MBIE spokesman for Fraud Awareness Week, Ian Caplin, said scammers were targeting everyone throughout New Zealand, but especially those with savings or investments who were looking to earn a little bit more from their money.
“It’s important to remember real investments don’t just come out of the blue. If it seems too good to be true, then it probably is.
“If you receive unsolicited investment offers via email or through a ‘cold call’, ignore it. It’s illegal to sell financial products through these methods in New Zealand.”
“Investors can contact institutions directly through contact details on official websites to verify documents and payment instructions before sending any money. The FMA website also contains details of warnings and real-life examples of scams.”
“If you think you’ve been scammed, stop all contact with the scammer. Do not make any more payments and contact your bank immediately. Report all investment scams to the FMA, and scams in general to CERT NZ to stop others falling victim.
“If you don’t understand it, walk away.
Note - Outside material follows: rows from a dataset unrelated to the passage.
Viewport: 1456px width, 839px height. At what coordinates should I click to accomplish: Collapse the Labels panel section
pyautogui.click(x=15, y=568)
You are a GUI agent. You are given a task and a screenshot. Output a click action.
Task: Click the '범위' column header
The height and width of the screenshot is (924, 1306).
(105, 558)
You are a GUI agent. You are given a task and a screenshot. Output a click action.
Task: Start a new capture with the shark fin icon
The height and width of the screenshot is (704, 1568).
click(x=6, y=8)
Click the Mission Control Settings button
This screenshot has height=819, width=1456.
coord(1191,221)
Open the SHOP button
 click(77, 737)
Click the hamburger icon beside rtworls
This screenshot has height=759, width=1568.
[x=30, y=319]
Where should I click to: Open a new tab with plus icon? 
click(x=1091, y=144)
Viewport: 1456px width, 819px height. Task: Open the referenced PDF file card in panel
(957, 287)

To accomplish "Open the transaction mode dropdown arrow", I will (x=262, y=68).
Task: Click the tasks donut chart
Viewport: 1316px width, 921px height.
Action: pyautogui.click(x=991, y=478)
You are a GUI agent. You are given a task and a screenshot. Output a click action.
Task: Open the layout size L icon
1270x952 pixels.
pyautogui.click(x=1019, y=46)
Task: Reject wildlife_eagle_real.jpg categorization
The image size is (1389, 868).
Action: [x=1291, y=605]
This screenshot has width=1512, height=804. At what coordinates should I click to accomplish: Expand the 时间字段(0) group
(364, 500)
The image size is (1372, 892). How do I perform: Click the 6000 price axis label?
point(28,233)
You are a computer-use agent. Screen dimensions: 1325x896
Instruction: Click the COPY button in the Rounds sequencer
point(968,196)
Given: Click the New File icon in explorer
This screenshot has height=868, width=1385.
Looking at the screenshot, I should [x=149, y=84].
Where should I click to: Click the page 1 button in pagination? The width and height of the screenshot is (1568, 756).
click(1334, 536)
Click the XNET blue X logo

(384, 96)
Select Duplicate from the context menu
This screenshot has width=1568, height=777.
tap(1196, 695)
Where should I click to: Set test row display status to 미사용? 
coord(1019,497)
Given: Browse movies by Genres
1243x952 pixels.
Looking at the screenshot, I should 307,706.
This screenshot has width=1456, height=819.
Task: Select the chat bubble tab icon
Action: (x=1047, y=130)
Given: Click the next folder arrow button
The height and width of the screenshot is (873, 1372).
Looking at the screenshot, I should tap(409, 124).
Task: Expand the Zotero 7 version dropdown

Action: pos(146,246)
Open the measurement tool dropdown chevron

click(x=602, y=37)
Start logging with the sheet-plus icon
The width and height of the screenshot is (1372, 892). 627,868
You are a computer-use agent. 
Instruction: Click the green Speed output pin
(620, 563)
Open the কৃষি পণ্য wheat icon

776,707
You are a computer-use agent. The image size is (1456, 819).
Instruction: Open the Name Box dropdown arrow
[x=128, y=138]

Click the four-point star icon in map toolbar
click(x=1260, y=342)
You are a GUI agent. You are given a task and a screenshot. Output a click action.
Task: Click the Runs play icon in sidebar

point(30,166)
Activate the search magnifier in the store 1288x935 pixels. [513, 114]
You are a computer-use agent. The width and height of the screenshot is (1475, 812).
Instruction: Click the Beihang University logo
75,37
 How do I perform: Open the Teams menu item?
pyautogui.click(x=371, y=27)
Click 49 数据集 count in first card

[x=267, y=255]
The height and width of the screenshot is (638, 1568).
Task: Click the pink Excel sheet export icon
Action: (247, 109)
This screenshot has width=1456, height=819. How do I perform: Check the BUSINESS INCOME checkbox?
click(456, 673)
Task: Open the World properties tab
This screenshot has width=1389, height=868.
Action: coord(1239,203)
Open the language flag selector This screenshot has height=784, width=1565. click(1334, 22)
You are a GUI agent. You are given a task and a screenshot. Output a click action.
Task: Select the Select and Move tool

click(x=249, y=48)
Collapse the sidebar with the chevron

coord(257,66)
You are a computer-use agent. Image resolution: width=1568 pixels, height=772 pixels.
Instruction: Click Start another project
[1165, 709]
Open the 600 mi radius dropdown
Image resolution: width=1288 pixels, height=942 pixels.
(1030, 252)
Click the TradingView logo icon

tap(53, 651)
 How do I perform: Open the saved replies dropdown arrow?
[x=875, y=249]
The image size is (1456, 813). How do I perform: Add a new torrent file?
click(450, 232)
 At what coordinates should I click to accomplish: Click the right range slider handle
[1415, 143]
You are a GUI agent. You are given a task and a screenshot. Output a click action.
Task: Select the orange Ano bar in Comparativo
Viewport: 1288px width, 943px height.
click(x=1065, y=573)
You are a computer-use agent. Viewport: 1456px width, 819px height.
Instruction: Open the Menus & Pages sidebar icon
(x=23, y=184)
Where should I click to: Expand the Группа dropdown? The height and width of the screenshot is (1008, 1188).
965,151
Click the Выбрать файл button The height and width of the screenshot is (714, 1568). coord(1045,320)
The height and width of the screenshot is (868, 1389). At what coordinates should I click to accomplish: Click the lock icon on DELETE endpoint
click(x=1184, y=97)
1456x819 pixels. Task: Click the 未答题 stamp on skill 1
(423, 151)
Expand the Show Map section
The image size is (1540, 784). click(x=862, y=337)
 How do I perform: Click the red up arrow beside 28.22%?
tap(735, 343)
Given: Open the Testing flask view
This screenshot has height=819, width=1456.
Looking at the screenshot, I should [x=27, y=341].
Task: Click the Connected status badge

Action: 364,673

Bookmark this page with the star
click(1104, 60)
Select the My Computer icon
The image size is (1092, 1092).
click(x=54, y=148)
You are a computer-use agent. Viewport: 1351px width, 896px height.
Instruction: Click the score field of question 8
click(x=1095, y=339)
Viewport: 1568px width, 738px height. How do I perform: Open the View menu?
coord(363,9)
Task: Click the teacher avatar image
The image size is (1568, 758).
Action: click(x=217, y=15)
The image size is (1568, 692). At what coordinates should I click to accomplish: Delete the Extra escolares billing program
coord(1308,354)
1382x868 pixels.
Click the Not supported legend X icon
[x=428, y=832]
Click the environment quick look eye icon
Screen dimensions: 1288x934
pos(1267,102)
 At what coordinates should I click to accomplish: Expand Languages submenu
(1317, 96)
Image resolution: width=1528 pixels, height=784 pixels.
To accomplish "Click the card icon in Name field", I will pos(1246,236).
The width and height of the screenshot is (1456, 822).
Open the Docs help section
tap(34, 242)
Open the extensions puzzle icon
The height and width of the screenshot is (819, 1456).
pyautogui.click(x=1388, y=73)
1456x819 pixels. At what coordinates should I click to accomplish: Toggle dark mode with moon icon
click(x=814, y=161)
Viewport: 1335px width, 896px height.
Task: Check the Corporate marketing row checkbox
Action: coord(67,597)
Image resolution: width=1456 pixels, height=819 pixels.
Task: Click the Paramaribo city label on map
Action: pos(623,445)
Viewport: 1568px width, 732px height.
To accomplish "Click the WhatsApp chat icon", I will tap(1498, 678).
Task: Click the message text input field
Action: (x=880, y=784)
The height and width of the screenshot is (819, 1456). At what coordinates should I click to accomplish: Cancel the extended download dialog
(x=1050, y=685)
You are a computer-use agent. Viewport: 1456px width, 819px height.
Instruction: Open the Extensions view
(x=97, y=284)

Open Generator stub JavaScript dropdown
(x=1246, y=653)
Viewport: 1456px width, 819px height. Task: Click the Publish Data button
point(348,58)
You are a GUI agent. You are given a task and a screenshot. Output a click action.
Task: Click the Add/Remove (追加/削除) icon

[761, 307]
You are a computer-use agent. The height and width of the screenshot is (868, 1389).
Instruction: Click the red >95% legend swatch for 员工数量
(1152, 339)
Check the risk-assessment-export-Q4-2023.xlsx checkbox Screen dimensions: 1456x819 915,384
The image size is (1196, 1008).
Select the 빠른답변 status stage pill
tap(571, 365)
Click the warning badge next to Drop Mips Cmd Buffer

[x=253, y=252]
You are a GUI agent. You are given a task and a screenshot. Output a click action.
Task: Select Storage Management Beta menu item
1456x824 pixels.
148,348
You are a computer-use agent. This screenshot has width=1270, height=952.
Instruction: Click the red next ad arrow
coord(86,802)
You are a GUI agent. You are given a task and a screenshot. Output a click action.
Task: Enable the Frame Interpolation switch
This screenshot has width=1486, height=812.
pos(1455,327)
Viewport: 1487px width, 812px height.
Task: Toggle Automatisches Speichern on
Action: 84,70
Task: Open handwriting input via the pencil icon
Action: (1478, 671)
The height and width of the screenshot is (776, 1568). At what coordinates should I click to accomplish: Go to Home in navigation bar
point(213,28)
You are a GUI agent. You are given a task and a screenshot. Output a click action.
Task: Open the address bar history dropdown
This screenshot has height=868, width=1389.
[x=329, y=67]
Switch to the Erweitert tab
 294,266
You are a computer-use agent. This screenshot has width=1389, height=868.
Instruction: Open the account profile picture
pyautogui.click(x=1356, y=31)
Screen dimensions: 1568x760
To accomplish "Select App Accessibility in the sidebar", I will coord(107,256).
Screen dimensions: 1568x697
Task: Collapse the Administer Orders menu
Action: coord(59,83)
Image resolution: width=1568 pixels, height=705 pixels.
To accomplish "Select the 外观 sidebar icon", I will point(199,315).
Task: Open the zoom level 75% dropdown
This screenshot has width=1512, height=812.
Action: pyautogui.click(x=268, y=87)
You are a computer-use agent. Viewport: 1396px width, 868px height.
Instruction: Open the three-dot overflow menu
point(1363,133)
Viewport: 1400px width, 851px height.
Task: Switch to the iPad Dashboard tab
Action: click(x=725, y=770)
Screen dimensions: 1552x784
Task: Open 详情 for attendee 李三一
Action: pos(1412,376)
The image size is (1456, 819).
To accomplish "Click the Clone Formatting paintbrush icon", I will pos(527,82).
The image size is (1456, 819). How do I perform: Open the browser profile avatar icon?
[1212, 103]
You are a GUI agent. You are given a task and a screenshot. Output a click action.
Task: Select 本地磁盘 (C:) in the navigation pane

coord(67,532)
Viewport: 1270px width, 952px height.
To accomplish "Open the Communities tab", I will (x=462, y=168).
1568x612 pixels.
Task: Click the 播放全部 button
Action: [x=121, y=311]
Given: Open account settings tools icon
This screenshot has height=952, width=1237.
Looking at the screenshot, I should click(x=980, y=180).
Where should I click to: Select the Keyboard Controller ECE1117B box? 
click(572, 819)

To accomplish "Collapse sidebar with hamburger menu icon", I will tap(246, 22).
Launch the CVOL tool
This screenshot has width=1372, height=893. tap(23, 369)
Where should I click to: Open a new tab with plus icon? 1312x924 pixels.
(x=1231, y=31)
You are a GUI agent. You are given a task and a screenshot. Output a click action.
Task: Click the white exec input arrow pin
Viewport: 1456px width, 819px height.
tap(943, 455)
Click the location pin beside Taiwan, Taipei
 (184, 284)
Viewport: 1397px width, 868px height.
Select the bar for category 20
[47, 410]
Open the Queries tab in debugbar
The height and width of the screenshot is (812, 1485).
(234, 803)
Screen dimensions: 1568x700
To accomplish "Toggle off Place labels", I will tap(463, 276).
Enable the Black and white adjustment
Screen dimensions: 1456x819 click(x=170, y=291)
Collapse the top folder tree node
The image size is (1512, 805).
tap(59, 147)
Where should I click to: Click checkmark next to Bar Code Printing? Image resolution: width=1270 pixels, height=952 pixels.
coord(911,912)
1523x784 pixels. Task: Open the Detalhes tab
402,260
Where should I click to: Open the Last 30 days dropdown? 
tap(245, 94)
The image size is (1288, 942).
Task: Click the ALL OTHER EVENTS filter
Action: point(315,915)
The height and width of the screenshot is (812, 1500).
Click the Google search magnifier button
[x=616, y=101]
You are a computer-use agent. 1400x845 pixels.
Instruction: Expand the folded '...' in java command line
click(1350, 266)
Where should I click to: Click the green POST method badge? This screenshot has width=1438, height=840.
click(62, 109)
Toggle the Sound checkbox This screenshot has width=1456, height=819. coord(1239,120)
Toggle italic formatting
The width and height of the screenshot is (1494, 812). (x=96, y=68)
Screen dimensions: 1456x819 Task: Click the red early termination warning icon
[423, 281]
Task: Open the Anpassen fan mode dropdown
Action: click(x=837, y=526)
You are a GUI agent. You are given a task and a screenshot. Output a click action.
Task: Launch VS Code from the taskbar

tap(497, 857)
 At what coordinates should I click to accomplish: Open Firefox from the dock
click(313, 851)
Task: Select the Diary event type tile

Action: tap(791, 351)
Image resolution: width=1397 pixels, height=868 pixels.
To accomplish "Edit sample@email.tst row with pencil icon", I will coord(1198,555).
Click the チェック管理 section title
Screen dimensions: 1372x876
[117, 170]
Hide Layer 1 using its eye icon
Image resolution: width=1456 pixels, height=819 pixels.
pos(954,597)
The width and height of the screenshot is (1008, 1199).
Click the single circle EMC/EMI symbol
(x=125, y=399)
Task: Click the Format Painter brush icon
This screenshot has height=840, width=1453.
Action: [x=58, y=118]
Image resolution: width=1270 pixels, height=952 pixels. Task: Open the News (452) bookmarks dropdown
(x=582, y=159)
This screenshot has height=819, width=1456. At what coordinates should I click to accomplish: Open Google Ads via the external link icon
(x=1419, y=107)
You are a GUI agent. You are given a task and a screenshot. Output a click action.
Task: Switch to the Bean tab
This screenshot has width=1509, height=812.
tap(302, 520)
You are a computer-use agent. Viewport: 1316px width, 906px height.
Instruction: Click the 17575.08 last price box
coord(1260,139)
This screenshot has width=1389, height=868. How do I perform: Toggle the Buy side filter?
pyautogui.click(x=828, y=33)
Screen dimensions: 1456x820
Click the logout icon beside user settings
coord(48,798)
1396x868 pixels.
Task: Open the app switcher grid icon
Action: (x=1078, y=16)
Before you make any investment, understand how the investment works.”
Scams using methods such as text messaging have been on the rise.
ANZ, ASB, BNZ, Co-op Bank, Heartland, KiwiBank, Rabobank, SBS, TSB, Unity and Westpac provided data for the study, covering the year to the end of September 2023.
A joint social media campaign featuring psychologist Nigel Latta has been created by MBIE and the Banking Ombudsman Scheme for Fraud Awareness Week, expanding on Latta’s TVNZ programme You’ve Been Scammed By Nigel Latta.